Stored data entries
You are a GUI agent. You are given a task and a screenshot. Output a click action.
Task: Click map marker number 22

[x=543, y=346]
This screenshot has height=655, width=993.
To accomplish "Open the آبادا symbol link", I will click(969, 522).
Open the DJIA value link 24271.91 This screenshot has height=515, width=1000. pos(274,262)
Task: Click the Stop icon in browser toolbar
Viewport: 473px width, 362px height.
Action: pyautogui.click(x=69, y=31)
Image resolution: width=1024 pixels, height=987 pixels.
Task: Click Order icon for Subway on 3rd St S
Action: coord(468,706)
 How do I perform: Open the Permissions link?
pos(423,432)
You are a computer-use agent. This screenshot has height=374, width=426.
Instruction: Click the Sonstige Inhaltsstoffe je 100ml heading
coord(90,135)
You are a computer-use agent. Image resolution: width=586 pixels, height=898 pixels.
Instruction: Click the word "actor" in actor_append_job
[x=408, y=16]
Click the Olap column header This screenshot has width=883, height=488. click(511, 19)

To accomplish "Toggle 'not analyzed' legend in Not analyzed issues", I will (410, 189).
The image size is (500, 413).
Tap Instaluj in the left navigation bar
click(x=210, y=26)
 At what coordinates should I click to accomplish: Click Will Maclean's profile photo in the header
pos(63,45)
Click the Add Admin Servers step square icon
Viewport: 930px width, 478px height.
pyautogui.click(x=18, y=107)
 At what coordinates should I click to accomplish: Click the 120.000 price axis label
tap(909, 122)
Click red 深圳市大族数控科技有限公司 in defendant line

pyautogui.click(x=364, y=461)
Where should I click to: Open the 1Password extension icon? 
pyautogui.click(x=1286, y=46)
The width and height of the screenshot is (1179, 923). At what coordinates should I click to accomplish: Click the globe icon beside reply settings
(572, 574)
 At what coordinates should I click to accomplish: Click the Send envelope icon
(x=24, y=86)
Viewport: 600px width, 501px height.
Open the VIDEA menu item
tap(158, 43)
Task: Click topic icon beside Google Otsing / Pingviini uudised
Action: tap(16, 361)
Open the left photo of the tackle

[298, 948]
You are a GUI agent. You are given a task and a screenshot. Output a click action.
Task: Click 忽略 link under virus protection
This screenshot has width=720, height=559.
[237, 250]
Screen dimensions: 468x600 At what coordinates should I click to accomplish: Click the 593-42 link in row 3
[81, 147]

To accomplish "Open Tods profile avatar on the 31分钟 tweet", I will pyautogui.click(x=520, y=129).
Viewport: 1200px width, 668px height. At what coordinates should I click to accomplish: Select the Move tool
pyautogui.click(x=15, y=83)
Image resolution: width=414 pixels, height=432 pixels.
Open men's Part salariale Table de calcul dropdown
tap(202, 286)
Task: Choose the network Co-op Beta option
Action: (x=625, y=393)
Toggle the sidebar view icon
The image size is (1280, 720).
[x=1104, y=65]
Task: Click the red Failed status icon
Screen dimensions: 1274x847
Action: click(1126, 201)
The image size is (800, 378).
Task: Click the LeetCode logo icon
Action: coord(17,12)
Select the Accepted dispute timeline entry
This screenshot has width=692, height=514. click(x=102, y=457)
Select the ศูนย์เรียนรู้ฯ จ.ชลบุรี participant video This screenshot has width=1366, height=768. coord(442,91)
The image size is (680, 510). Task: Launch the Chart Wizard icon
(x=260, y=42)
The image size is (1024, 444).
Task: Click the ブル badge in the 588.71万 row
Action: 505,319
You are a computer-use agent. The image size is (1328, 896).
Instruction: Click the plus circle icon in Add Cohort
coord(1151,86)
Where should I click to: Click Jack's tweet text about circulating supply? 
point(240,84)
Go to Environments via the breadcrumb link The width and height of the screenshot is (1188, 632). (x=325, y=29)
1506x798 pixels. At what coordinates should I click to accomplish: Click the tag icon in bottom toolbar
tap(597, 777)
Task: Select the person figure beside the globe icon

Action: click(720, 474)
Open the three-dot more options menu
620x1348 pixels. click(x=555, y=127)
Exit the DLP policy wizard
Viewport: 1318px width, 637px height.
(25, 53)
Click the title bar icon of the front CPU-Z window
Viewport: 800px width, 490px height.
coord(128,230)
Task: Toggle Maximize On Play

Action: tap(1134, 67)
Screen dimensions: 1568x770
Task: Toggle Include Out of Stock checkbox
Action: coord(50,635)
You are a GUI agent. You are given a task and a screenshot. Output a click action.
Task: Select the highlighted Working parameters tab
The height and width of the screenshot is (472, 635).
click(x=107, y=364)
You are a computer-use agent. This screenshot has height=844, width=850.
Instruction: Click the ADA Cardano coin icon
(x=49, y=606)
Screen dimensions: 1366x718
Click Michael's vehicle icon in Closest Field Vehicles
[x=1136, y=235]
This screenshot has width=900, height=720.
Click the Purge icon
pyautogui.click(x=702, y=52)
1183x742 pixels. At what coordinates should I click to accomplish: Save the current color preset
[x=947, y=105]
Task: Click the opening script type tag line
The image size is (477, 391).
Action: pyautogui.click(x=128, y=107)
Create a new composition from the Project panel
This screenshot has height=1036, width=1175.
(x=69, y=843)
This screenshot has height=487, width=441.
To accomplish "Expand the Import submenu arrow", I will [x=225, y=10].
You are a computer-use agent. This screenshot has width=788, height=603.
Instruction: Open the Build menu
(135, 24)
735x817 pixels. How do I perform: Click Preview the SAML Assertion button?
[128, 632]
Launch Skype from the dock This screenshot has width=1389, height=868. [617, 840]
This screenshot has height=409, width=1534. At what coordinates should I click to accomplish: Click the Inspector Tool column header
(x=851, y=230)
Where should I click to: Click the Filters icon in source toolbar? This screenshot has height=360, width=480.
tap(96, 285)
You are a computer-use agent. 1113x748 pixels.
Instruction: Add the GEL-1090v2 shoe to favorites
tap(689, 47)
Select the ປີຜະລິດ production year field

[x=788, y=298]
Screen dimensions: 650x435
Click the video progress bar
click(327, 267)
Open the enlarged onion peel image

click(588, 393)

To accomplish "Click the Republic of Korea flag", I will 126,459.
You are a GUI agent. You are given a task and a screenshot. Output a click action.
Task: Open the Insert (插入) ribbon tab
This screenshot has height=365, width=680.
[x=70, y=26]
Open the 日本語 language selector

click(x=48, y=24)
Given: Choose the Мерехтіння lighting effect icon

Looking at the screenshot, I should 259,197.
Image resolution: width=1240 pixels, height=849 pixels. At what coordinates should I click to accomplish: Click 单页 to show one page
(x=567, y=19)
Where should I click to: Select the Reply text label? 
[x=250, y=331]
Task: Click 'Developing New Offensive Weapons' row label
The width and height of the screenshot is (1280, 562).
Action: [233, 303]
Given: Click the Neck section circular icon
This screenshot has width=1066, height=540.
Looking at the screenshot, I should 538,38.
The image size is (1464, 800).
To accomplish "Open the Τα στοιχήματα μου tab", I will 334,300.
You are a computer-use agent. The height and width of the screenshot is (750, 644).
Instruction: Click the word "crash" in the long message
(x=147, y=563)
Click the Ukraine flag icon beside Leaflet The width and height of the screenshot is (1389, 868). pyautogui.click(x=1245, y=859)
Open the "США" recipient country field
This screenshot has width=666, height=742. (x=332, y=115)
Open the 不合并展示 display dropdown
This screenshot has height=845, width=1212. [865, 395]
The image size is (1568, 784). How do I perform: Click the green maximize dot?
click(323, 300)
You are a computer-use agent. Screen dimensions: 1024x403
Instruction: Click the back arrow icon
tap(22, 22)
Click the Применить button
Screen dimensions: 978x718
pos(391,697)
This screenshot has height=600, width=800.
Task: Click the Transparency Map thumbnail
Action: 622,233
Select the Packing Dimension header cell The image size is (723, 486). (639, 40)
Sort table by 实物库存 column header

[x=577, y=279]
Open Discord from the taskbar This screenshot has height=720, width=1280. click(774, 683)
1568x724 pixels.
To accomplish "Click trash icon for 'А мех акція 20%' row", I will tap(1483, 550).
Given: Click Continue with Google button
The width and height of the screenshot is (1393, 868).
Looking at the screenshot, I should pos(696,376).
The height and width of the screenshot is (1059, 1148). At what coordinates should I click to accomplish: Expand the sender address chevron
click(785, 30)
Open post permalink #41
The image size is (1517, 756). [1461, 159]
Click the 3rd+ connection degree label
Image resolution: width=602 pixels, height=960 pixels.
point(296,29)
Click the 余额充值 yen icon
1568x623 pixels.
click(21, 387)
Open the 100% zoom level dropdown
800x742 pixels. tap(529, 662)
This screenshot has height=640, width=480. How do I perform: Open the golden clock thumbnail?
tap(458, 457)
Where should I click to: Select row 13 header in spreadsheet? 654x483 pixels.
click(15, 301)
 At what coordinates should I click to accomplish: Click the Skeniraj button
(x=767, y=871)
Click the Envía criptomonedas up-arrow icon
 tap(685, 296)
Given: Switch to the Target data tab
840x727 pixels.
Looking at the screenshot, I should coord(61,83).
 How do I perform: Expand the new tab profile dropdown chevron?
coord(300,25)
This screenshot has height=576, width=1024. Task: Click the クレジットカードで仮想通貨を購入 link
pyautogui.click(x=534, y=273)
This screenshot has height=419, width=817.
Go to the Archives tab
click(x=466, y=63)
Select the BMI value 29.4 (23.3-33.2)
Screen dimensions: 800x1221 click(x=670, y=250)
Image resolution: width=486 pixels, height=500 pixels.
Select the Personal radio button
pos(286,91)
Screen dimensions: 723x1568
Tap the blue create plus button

ACTIVITY:
Show the lines above that have the word "flag".

EXPECTED ANSWER:
To accomplish "Click the Republic of Korea flag", I will 126,459.
Click the Ukraine flag icon beside Leaflet The width and height of the screenshot is (1389, 868). pyautogui.click(x=1245, y=859)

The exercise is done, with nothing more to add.